But teams like the Rams, who were ahead in understanding the future of the draft, hoarded picks, scouted small colleges and traditionally all-black universities, searching everywhere for new talent that other teams had never heard of, and other teams were starting to catch on. Some teams continued to use Street and Smith’s for their ‘scouting department’, and they were quickly being left behind. Sid Gillman coached the Rams from 1955-1959, and he contributed the new concept of separating game film into offensive and defensive reels, as well as clipping out plays that showed specific individuals, situations or aspects of the opposing team's tendencies. Some teams began to apply that to the scouting process, obtaining college game film and cutting it to scout the tendencies of potential players. Teams also began to film their own practices, and following in Paul Brown’s footsteps, used it to teach their players how to improve in classroom settings. It was the beginning of the modern Age of Technology, and it would change the fortunes of the game forever.

Late in the decade, the league was showing signs of change in the draft rooms. A young assistant for the Rams instituted the idea of hooking up a phone on the team’s draft table, an idea that brought hoots of derision at first, but which was quickly adopted by other teams who were employing scouts - the draft was still an all-day affair, and access to information was increasingly essential in determining a team’s future performance. The name of the assistant was Pete Rozelle.

* WHAT YOU WILL DO
a) In the football draft passage, who was the young Rams assistant who had a phone hooked up on the team's draft table?
b) Reproduce word for word the part of the football draft passage that opens with the words containing "Late in the" and closes with "was Pete Rozelle.".

* SOURCE EXCERPT
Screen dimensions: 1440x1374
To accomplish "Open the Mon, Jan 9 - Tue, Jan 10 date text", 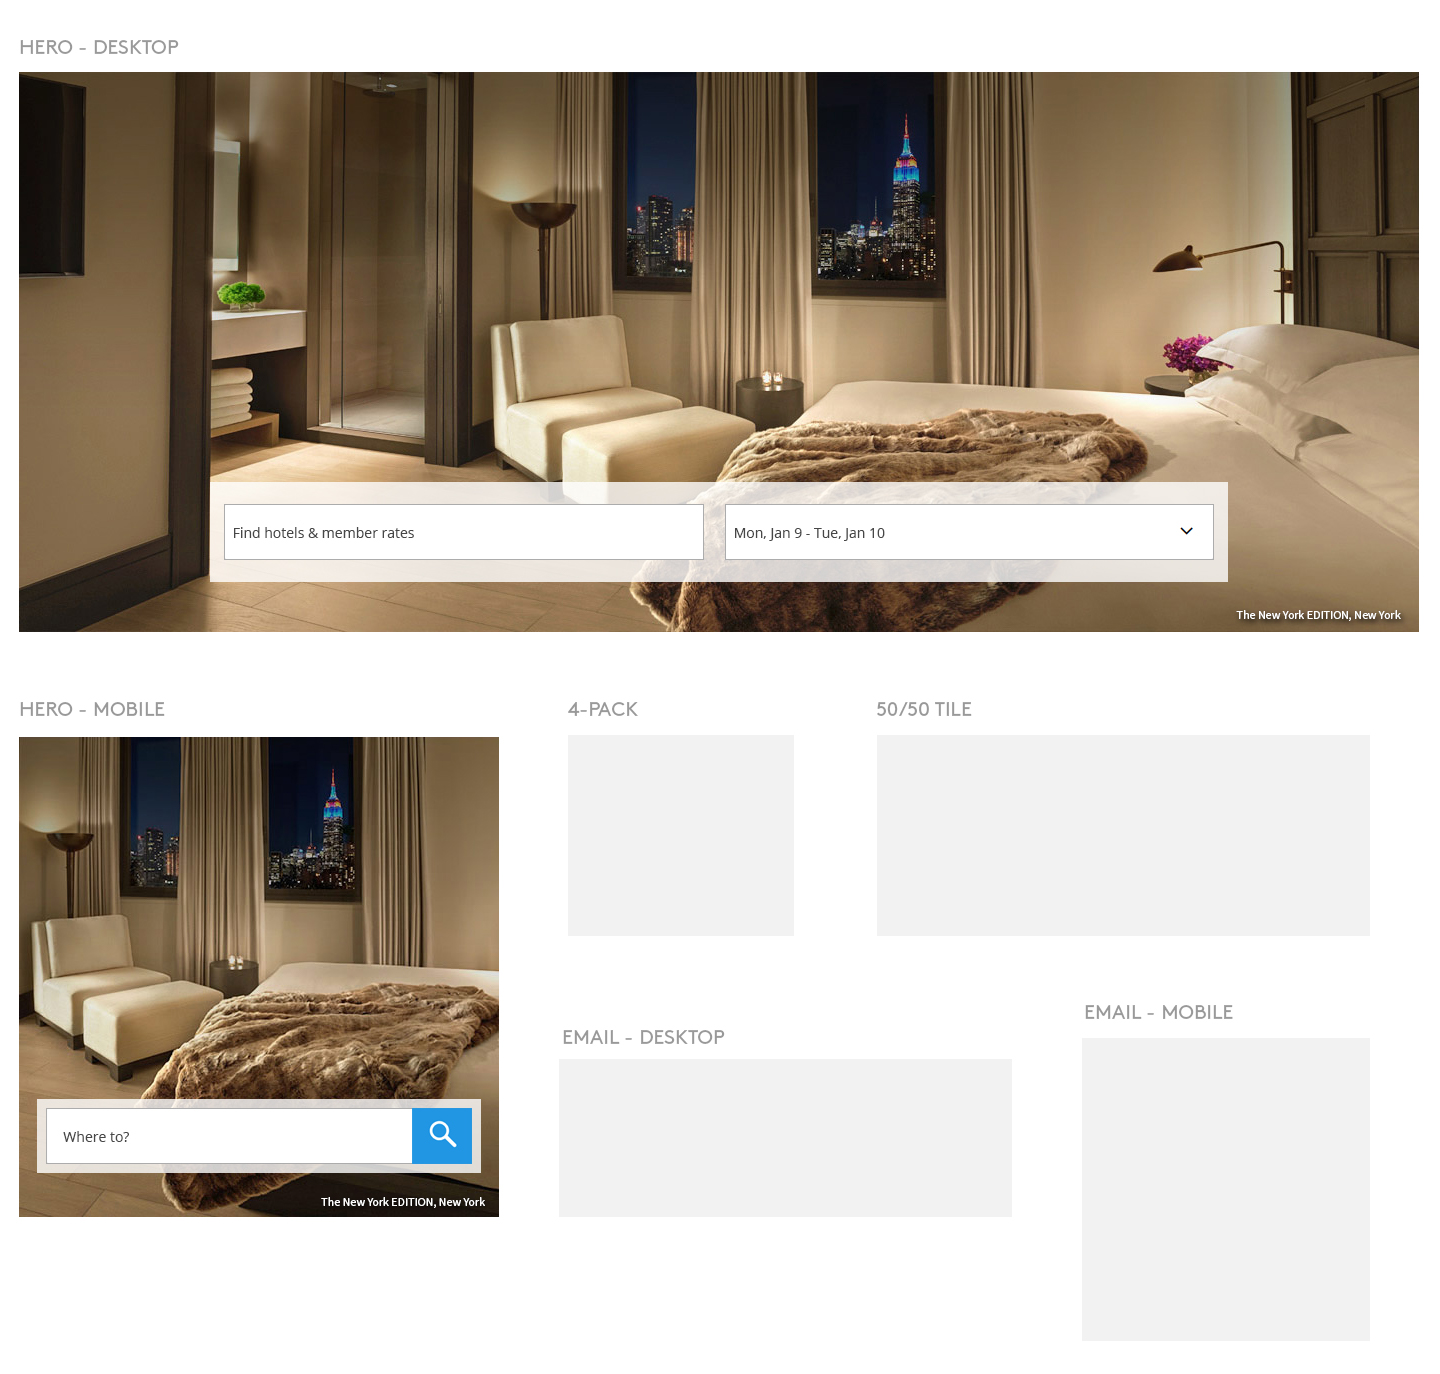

* EXERCISE SOLUTIONS
a) Pete Rozelle.

b)
Late in the decade, the league was showing signs of change in the draft rooms. A young assistant for the Rams instituted the idea of hooking up a phone on the team’s draft table, an idea that brought hoots of derision at first, but which was quickly adopted by other teams who were employing scouts - the draft was still an all-day affair, and access to information was increasingly essential in determining a team’s future performance. The name of the assistant was Pete Rozelle.